NEW YORK (GenomeWeb) – The Centers for Medicare & Medicaid Services last week released preliminary gapfill rates for 2017 from its Medicare Administrative Contractors (MAC) for a number of molecular diagnostic tests.

CMS' proposed median payment would reduce pricing for CareDx's AlloMap by 74 percent to $732; Veracyte's Afirma GEC by 30 percent to $2,240; and Genomic Health's Oncotype DX Colon by 72 percent to $849. CMS has proposed to essentially maintain pricing for Myriad Genetics' Vectra DA at $587.

In a note to investors, Leerink Partners analyst Dan Leonard estimated based on the percentage each product contributes to company revenues and the extent to which the tests depend on CMS reimbursement, that CareDx could see a 25 percent and Veracyte could see a 5 percent negative impact on revenues if these proposed prices are maintained.

"This is similar to the initial position taken by CMS in Q4 of 2016," CareDx CEO Peter Maag said in a statement. "Through communicating the potential impact on patient care, as well as the costs associated with testing, CareDx remains optimistic that this proposal will be reversed during the open comment period."

Leonard also noted that diagnostics companies will likely work with MACs to revise their initial low payment rates. The public has 30 days to comment on the recently issued proposed pricing.

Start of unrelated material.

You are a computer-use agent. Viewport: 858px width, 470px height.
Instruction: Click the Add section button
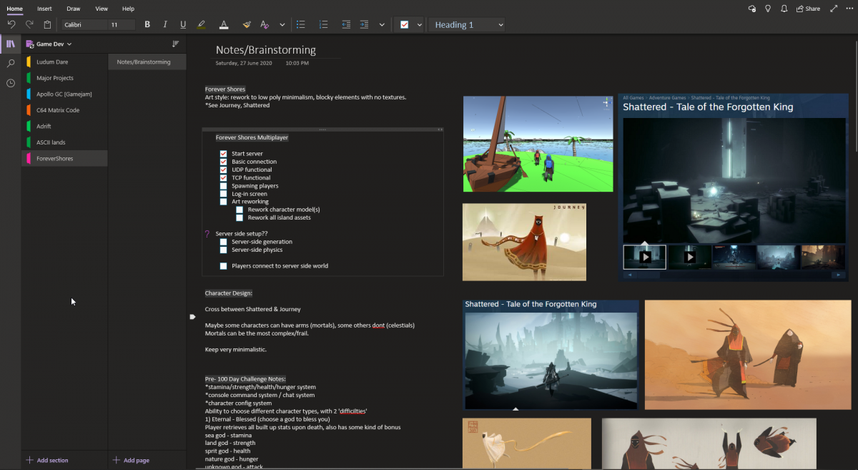click(x=47, y=460)
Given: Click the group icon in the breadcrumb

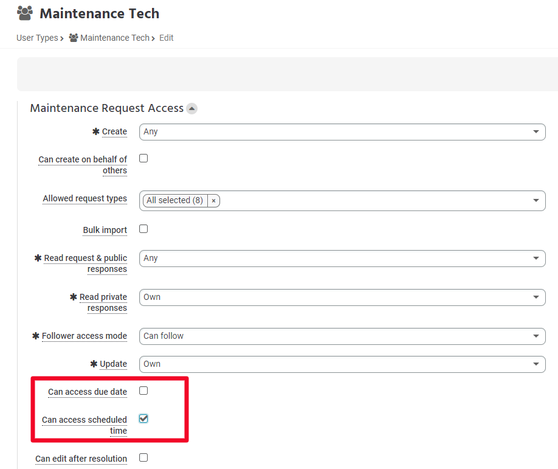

The price for hereditary breast cancer panel testing is consistent with MAC-proposed pricing of $623, but is below the $950 Invitae has said it would aim for in negotiations. 

Meanwhile, Leonard wrote that $133 for DNA analysis of fetal aneuploidies "challenges the business model for Illumina's customers in non-invasive prenatal testing." Even though most patients getting this type of testing aren't Medicare patients, Leonard wrote that there is a risk that "commercial payers could anchor to the Medicare price."

Analysts guessed that CMS will likely finalize these proposed pricing rates by the end of the summer or early fall. However, it is still unclear when the market-based pricing slated for implementation at the start of 2017 under the Protecting Access to Medicare Act will come into play.

Like others in industry, Piper Jaffray analyst William Quirk is expecting PAMA will be implemented closer to 2018. "If these rates become final, we would expect [CareDx's] and [Veracyte's] Medicare reimbursement to increase in 2018 based on their current private payer rates," he wrote in a note to investors.